Il passo di If XVII 110 Icaro... le reni/ sentì spennar per la scaldata cera si riferisce non solo all'azione del sole che " surriscalda " le ali, ma anche alla conseguenza di tale azione. In Rime C 16 Levasi de la rena d'Etiopia / lo vento peregrin... / per la spera del sol ch'ora la scalda (e non riscalda; v. RISCALDARE), l'asserzione dantesca assume due sensi diversi a seconda del valore attribuito a ora. Se vale " in questo momento ", poiché si è in inverno, vorrà dire che l'Etiopia, ‛ riscaldata ' dai raggi del sole più d'inverno che d'estate, è considerata appartenente all'emisfero opposto al nostro (Dante's lyric Poetry, a c. di K. Foster e P. Boyde, Oxford 1967, 262). Se invece vale " sempre ", l'Etiopia è " costantemente " riscaldata dal sole, in quanto luogo torrido per antonomasia (cfr. l'Etïopo di Pg XXVI 21).

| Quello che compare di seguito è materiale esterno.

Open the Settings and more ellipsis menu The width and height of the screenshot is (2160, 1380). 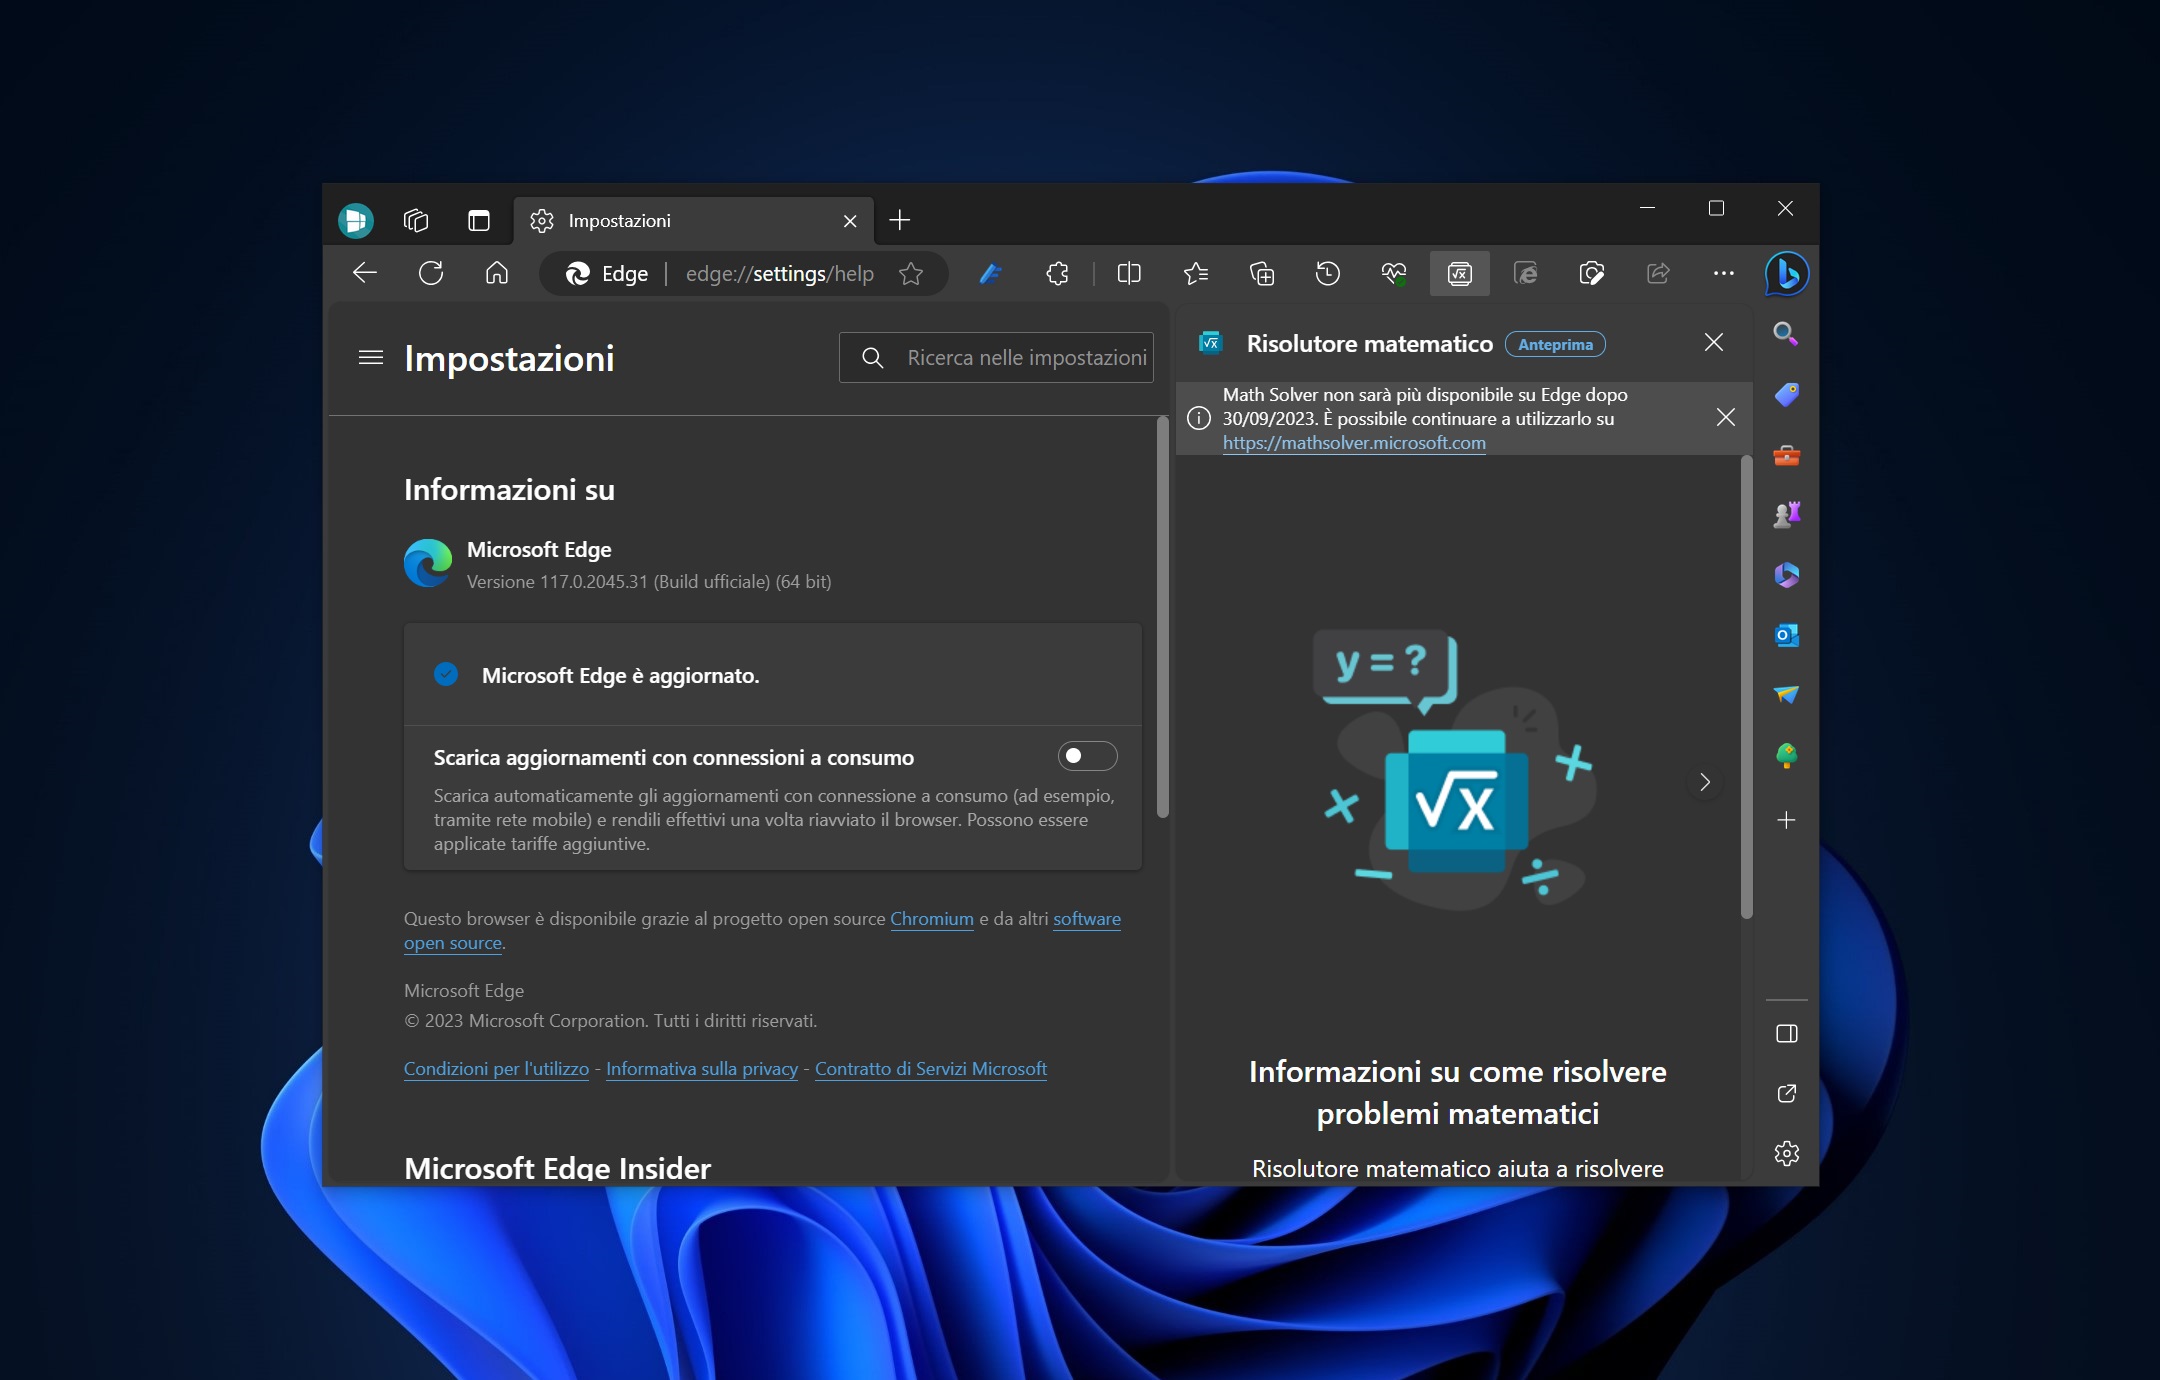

Il passaggio dagli usi propri ai traslati è riscontrabile nell'apostrofe di Virgilio al sole: Tu scaldi il mondo, tu sovr'esso luci... (Pg XIII 19). Infatti il sole è simbolo della grazia divina: " tu, gratia divina, calefacis calore caritatis mundum, idest homines in mundo viatores " (Serravalle), o dell'amore per il bene che " scalda... l'animo umano rendendolo fecondo di opere buone " (Steiner).

Altrove indica l'azione spirituale che " accende " d'amore l'uomo disposto a ben agire. Beatrice, quel sol che pria d'amor mi scaldò 'l petto (Pd III 1), " diviene nel ricordo il sole che scaldò il petto del poeta negli anni giovanili e il nuovo sole della verità " (Fallani). Ancora più efficace la lode di Beatrice in Pd IV 120 0 amanza del primo amante, o diva / ... il cui parlar m'inonda / e scalda sì, che più e più m'avviva..., in cui è evidente il valore progressivo dei tre verbi usati, m'inonda, scalda e m'avviva, per spiegare l'effetto delle parole della donna: " il suo parlare inaffia e scalda ", commenta l'Ottimo. Così Matelda che ‛ si scalda ' a' raggi d'amore (Pg XXVIII 44), " arde " di amore per Dio, e manifesta questo suo amore nei sembianti: " per li toi atti e sembianti eo decerno che tu sei ne li ragi d'amore incesa " (Lana). Nel Purgatorio Stazio, per esaltare l'Eneide, afferma: Al mio ardor fuor seme le faville, / che mi scaldar, de la divina fiamma / onde sono allumati più di mille (Pg XXI 95), cioè " la mia poesia trasse origine dall'Eneide, ispiratrice d'innumerevoli... poeti " (Chimenz; cfr. Stat. Theb. XII 816-817 " tu divinam Aeneida... / longe sequere et vestigia semper adora "). Si noti che anche qui, come ad es. nei casi già visti di Pg XIII 19, Pd III 1 e IV 120, all'idea di " riscaldare " Si associa quella di " illuminare ": l'un verbo indica l'effetto sul sentimento, l'altro sull'intelletto. In Pg XXI 134 il senso del verbo è in accordo con gli usi esaminati fin qui, ma la costruzione è singolare: dice Stazio a Virgilio: Or puoi la quantitate / comprender de l'amor ch'a te mi scalda: " proprietà di lingua, invece di: ‛ che mi scalda ad amar te ' " (Cesari; v. anche Sapegno: " mi accende, mi trasporta verso di te ").

Nel Fiore il verbo ricorre due volte. In XV 14 (fate che la madre al Die d'amore / ... le scaldi un poco il core) vale " scaldare di passione " il cuore, così freddo, di Cupido; in CCXIX 7 (i' lavorroe / col mi' brandone; sì gli scalderoe, / che ciaschedun verrà a comandamento) s. può valere " infiammare ", " entusiasmare " (cfr. Petronio: " accenderò in tal modo... gli uomini... che ognuno di essi si ridurrà a fare la nostra volontà ") ma non è escluso il senso osceno che si ha nel ‛ riscaldare ' di CCXXI 14.